→ WHAT YOU HAVE TO DO: Reproduce the data in its entirety, exactly as supplied.

→ DATA FOR THE TASK:
------

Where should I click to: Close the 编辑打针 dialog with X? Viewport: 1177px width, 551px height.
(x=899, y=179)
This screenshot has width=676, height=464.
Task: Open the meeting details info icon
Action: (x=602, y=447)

------

→ RESULT:
Where should I click to: Close the 编辑打针 dialog with X? Viewport: 1177px width, 551px height.
(x=899, y=179)
This screenshot has width=676, height=464.
Task: Open the meeting details info icon
Action: (x=602, y=447)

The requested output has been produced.